Member of Parliament
- Incumbent
- Assumed office 17 February 2026
- Preceded by: Nasrul Hamid
- Constituency: Dhaka-3

Minister of State for Environment and Forest
- In office 19 September 1991 – 19 March 1996
- Prime Minister: Khaleda Zia
- Preceded by: Qazi Fazlur Rahman
- Succeeded by: Muhammad Yunus

Minister of State for Fisheries and Livestock
- In office 19 September 1991 – 13 September 1993
- Prime Minister: Khaleda Zia
- Preceded by: Qazi Fazlur Rahman
- Succeeded by: A. Z. A. Nasiruddin

Personal details
- Born: 1 November 1951 (age 74) Keraniganj, Dhaka District, East Bengal, Dominion of Pakistan
- Party: Bangladesh Nationalist Party
- Other political affiliations: Jatiya Samajtantrik Dal (before 1978)
- Relations: Nipun Roy Chowdhury (daughter-in-law)
- Children: 2
- Occupation: Politician

= Gayeshwar Chandra Roy =

Bangladeshi politician

Gayeshwar Chandra Roy (born 1 November 1951) is a Bangladesh Nationalist Party (BNP) politician and the incumbent Jatiya Sangsad member representing the Dhaka-3 constituency since February 2026. He is a former state minister of the Bangladesh Government. He is currently serving as a Standing Committee member of the party. He was a member of Jatiya Samajtantrik Dal during the 1970s.

==Early life==
Roy was born on 1 November 1951 in Dhaka district of the then East Bengal, Dominion of Pakistan (now in Bangladesh), to Gannandra Chandra Roy and Sumoti Roy. Amitav Roy, son of Gayeshwar Chandra Roy, has married Nipun Roy Chowdhury, daughter of Nitai Roy Chowdhury.

==Career==
Roy was involved in progressive politics during his student life. When the Bangladesh Jatiyatabadi Jubo Dal was formed in 1978, he joined the youth organization.

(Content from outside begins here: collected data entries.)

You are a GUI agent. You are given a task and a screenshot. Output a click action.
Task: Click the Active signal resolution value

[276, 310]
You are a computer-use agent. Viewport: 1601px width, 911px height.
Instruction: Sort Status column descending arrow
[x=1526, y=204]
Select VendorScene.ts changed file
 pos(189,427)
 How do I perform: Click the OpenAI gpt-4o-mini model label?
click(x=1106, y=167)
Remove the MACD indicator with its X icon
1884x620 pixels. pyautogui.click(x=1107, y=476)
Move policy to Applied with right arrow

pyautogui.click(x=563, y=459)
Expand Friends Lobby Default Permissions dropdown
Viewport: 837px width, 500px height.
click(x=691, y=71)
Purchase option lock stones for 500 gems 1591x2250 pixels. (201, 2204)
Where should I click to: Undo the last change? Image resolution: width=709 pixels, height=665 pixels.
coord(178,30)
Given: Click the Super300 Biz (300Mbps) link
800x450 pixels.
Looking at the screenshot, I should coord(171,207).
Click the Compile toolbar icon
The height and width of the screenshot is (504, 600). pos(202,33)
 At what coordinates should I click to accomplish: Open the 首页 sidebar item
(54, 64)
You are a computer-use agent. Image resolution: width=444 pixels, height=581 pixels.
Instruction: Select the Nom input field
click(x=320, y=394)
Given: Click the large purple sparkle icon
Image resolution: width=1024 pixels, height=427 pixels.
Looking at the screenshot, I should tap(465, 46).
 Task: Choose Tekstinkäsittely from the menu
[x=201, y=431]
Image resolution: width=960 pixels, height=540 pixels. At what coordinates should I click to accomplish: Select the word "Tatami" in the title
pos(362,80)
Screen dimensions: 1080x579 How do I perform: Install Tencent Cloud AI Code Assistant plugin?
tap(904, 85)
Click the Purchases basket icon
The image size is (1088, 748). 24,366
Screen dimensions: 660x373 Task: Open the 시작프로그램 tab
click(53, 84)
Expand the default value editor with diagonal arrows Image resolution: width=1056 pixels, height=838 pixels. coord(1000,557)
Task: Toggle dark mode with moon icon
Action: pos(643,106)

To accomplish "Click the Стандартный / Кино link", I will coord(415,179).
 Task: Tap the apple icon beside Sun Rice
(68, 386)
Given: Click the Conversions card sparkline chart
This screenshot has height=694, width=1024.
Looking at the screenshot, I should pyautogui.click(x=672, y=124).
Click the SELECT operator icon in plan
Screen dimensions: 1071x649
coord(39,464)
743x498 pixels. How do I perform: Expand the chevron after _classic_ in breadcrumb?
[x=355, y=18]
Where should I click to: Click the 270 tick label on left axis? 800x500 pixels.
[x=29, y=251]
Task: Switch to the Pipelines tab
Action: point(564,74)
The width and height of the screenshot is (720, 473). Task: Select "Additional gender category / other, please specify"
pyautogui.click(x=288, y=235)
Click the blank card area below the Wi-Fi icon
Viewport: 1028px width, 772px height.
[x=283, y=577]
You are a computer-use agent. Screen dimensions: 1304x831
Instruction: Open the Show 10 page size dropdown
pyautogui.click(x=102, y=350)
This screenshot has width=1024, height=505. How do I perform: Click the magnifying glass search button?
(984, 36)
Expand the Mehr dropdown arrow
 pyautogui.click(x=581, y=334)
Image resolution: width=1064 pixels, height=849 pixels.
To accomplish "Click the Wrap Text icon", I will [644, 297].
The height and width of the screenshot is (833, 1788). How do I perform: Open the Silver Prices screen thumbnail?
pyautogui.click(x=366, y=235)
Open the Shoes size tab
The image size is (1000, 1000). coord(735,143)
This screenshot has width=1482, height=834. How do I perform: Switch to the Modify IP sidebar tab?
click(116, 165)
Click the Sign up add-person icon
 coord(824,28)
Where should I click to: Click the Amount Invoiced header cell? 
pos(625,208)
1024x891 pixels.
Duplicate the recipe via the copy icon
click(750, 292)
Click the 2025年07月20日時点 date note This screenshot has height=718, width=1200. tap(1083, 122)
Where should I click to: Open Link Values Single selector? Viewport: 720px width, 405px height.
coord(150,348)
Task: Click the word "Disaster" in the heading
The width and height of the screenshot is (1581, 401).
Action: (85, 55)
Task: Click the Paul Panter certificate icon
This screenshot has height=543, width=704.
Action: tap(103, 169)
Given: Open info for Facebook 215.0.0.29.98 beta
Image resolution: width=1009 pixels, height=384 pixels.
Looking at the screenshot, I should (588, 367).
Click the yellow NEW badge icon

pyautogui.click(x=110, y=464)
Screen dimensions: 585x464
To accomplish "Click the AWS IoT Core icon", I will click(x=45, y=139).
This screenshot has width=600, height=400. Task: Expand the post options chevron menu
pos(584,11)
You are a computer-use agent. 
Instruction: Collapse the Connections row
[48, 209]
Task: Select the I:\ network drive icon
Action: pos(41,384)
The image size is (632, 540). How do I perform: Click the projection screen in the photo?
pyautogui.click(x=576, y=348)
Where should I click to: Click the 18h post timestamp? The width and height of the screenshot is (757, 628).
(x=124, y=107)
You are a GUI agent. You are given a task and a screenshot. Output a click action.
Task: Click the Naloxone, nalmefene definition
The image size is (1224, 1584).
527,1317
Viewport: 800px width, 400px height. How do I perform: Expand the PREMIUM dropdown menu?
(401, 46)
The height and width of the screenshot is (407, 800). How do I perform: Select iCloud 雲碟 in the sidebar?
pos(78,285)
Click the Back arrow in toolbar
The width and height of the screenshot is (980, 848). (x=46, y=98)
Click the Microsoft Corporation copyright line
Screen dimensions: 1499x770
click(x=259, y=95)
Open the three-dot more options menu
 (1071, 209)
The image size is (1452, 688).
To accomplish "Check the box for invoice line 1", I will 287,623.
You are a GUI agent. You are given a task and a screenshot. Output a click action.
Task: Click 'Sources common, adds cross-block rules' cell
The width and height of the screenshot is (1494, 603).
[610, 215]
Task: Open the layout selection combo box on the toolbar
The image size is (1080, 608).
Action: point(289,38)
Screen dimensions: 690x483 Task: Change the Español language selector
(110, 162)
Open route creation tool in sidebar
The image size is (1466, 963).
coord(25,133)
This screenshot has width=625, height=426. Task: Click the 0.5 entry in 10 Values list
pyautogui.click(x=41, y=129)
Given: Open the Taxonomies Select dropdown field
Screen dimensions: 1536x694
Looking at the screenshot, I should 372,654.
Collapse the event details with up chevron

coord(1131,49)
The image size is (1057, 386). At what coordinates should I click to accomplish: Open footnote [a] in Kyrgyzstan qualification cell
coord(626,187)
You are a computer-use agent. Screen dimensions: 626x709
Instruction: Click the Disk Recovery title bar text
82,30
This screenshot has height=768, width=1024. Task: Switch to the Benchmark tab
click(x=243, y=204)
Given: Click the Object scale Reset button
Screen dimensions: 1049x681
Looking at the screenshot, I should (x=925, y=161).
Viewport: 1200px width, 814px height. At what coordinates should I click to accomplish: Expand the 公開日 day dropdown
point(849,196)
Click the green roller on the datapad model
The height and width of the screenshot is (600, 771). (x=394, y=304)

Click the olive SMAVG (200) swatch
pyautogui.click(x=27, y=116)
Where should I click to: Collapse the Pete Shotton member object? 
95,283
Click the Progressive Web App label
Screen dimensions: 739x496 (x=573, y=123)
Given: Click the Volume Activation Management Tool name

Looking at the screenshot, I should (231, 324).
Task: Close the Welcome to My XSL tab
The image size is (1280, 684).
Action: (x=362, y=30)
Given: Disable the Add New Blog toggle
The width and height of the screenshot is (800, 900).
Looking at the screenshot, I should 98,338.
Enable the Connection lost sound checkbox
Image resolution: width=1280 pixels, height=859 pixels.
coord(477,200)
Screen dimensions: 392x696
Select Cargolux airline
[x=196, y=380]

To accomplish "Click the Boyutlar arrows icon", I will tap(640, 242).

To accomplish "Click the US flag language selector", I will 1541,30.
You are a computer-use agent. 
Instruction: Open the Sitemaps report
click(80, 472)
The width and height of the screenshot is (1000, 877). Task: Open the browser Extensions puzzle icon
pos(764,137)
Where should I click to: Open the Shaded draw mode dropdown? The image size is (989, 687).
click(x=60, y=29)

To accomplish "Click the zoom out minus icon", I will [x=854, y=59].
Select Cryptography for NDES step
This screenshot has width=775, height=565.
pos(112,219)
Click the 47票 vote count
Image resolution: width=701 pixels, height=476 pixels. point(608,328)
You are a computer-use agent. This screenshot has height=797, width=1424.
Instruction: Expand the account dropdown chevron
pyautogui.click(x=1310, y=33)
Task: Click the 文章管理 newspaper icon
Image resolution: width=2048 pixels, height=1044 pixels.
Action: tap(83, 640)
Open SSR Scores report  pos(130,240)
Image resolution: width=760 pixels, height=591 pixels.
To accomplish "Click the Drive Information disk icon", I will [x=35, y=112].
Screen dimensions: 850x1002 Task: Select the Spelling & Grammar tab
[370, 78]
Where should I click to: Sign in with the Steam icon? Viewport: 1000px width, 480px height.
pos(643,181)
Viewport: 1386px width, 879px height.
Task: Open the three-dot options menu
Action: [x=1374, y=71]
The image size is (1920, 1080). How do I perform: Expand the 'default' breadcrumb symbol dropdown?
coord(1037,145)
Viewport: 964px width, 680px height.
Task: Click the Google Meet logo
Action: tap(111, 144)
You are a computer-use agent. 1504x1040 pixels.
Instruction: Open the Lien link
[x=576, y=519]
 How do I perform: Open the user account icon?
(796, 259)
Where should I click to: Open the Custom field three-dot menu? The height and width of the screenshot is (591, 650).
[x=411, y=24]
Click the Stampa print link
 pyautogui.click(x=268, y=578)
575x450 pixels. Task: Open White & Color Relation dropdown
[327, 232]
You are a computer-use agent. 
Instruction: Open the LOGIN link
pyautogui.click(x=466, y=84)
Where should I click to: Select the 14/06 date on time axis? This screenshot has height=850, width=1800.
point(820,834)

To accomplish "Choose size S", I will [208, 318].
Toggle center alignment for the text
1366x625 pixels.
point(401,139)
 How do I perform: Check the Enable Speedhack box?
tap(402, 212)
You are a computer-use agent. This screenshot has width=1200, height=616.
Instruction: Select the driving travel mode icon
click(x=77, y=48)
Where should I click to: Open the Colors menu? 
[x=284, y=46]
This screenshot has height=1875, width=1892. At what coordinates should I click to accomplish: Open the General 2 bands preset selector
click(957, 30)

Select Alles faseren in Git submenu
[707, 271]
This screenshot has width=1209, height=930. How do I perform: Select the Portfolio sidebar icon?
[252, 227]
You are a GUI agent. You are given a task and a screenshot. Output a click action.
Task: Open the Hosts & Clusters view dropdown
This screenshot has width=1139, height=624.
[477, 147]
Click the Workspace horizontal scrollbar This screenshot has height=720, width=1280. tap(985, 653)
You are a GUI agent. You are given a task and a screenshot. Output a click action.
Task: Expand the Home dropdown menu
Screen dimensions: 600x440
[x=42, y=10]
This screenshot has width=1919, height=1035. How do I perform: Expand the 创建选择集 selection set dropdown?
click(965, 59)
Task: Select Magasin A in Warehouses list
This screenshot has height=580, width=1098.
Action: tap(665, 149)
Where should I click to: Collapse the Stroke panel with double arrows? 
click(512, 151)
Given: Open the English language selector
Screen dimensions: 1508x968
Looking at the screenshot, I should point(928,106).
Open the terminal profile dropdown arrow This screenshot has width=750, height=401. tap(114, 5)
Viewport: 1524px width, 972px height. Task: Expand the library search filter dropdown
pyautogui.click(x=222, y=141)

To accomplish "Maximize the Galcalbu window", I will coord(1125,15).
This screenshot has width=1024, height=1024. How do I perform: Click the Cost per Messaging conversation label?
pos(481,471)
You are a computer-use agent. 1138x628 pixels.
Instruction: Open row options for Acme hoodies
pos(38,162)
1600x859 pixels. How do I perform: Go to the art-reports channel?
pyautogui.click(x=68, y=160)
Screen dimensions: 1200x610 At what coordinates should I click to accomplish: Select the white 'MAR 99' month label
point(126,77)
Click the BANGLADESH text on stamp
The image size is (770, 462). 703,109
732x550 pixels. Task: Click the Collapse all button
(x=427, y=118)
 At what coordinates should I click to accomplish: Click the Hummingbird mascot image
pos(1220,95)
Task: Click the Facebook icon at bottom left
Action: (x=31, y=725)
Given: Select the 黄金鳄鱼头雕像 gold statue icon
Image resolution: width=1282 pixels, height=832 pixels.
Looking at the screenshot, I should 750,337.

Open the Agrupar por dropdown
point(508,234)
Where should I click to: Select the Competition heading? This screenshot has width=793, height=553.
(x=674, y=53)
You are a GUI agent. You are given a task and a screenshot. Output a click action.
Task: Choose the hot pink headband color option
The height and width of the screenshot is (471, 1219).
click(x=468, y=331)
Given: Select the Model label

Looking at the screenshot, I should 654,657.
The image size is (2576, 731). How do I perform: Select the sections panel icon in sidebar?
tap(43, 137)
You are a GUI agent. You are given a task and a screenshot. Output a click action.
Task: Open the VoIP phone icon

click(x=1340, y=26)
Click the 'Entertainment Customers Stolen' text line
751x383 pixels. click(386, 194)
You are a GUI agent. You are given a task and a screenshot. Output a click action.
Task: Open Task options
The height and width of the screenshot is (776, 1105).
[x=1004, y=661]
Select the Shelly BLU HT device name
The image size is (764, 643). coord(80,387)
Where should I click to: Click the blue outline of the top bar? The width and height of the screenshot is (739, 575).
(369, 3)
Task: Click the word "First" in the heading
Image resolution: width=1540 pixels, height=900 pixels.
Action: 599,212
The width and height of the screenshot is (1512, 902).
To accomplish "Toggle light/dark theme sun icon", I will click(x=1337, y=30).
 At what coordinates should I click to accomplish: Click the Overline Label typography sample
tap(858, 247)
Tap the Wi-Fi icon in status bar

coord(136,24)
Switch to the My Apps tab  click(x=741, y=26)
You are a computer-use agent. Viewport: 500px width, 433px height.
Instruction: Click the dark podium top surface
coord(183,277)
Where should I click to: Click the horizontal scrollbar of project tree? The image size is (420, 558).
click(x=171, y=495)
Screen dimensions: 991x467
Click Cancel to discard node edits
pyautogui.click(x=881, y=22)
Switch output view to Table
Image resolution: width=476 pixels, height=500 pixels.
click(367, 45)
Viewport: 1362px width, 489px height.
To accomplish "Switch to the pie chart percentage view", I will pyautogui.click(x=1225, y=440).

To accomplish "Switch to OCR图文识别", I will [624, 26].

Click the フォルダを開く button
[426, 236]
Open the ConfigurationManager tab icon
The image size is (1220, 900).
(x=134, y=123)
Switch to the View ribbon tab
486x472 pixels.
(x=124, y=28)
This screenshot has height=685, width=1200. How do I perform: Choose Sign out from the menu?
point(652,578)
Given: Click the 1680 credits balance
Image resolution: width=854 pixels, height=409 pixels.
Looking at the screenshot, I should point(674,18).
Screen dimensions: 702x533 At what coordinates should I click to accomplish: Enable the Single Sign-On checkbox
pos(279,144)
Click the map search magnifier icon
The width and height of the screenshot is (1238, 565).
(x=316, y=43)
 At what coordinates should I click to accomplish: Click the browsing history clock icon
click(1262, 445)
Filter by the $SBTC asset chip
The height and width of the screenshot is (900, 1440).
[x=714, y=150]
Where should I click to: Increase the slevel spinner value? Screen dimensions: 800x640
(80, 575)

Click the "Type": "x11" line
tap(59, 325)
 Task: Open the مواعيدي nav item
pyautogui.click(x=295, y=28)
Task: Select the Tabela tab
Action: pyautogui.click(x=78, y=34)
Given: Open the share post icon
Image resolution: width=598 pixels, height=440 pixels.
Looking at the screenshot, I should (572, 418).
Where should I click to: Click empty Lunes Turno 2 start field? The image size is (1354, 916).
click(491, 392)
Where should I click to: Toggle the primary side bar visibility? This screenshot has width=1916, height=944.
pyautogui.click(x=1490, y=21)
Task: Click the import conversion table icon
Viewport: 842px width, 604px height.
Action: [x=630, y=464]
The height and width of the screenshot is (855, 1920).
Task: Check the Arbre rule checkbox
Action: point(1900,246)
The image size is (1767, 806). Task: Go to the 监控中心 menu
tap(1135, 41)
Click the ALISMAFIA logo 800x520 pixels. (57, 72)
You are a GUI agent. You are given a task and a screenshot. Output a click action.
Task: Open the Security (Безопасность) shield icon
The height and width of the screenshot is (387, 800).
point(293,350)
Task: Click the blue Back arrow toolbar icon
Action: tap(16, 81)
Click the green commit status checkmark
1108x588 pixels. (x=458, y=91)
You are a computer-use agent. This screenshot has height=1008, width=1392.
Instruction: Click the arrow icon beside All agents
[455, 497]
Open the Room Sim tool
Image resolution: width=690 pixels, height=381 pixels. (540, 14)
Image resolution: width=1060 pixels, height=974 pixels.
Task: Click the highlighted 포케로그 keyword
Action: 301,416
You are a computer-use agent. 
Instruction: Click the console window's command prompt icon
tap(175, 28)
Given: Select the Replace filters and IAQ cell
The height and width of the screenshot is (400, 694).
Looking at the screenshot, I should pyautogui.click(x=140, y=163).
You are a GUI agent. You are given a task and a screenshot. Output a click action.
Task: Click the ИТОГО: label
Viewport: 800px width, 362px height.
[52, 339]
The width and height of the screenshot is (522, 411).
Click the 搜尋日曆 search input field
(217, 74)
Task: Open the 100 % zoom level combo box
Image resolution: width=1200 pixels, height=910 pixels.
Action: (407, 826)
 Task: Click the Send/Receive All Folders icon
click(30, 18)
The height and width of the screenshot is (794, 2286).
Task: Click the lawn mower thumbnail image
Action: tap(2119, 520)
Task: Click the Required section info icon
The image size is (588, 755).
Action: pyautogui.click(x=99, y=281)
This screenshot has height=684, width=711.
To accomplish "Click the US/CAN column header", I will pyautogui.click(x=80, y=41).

Later, he served as the General Secretary of Jubo Dal. After winning the 1991 Bangladeshi general election and forming the BNP government, he was appointed as the State Minister for the then Ministry of Environment and Forests (now the Ministry of Environment, Forest, and Climate Change) under the technocrat quota. Subsequently, he was nominated as the Joint Secretary General of BNP and later as a member of the party's Standing Committee.

In the 2008 Bangladeshi general election, Roy contested from the Dhaka-3 constituency as a BNP candidate for the first time, receiving 78,810 votes but losing to Awami League's Nasrul Hamid. In the 2018 Bangladeshi general election, he was again nominated by BNP for the same constituency.

Roy won the 2026 Bangladeshi general election contesting at the Dhaka-3 constituency securing 99,163 votes while his nearest opponent Bangladesh Jamaat-e-Islami candidate Md. Shahinur Islam received 83,264 votes.